The central bank has spurned market expectations at half of its 10 policy meetings so far this year, including its decision last month to maintain the key rate.
In January and September, BI defied nearly all analyst forecasts by cutting rates.
Bank of America Corp zeroed in on the unpredictability in a Nov 7 note reviewing several years of rate decisions.
“The central bank surprised three times in 2018, and at most twice in other years,” it said.
“When global economic policy uncertainty is high, less predictable central bank decisions could potentially weigh further on investor sentiment,” said Euben Paracuelles, a Nomura Holdings Inc economist who uses his own daily gauge of external risks such as the US dollar index, US Treasury yields and market volatility to assess BI’s likely response.
Analysts largely expect BI to pause yet again today to avoid further eroding support for the rupiah, the worst-performing currency in Asia this year.
A Bloomberg survey shows 28 of 33 economists seeing the benchmark BI-Rate staying at 4.75%, while the rest predict a 25-basis-point cut.
Once focused narrowly on maintaining rupiah and price stability, BI’s mandate was formally expanded in late 2022 to also include supporting sustainable growth.
Balancing these responsibilities has become tougher in the face of global economic turbulence and the need to align closely with President Prabowo Subianto’s growth agenda.
“BI has had to pivot quickly between supporting growth and defending rupiah stability, resulting in reactive rather than pre-signaled moves, complicating market alignment with forward guidance,” said Krystal Tan, an economist at Australia & New Zealand Banking Group Ltd.
The rupiah has dropped 3.8% against the dollar this year, while neighboring Malaysia and Thailand have seen their currencies gain by at least 5%.
BI, like other central banks including the Federal Reserve, is under pressure to support government efforts to accelerate economic growth.

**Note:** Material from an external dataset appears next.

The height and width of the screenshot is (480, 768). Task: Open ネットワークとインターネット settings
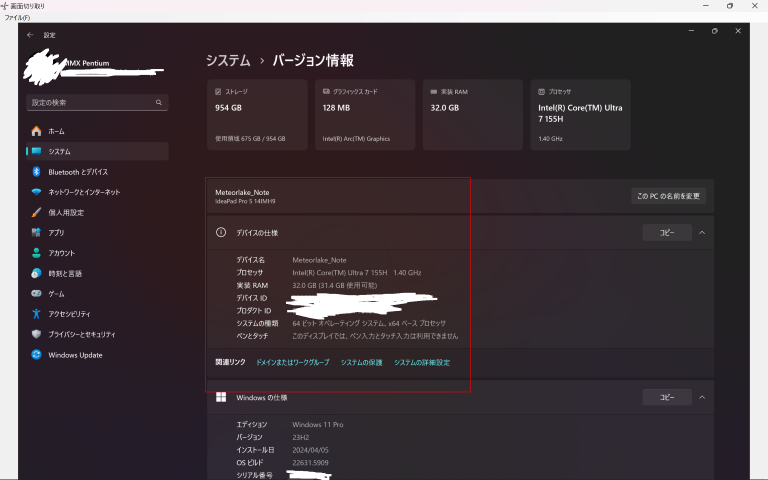coord(84,192)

In the region, the Bank of Thailand and the Bangko Sentral ng Pilipinas have delivered surprises in 40% of their rate meetings this year as monetary authorities loosen policy to differing degrees, according to Oversea-Chinese Banking Corp economist Lavanya Venkateswaran.
“BI will likely cut by a quarter-point today,” she said, adding that its focus on growth has been “prudent” given well-managed inflation.
“The path for lower rates was well signaled, but the timing of the cuts has been a close call given the volatility in currency moves,” said Venkateswaran. BI, which holds policy meetings every month, also has more wiggle room in terms of timing, she said.
More unpredictable
Some investors remain wary of the possibility BI couls its policy stance again in the near term, BofA Securities analysts Kai Wei Ang and Rahul Bajoria wrote in their report.
Even so, softer domestic demand and a slowdown in third-quarter growth mean BI is still expected to keep an easing bias.
Governor Perry Warjiyo on Nov 12 slightly raised BI’s forecast for 2025 growth to above the midpoint of 4.7% to 5.5%, up from 4.6% to 5.4%.
However, he also reiterated that more rate cuts should be expected through 2026, though the timing and scale of easing will hinge on currency stability and inflation risks.
Even if BI thinks the economy needs a boost, it may not be through a rate cut.
When he held rates in October, Warjiyo announced measures aimed at getting banks to pass on lower borrowing costs to their customers.
Nomura expects BI to stand pat today, citing the central bank’s increased vigilance over still-elevated external risks.
The rupiah weakened by 0.7% against the dollar this month as foreign capital flight intensified, erasing all of this year’s inflows into government bonds.
The central bank also needs to keep an eye on inflation.
Volatile food prices rose 6.6% in October compared to the year before, helping drive the headline inflation rate to its highest level in 18 months.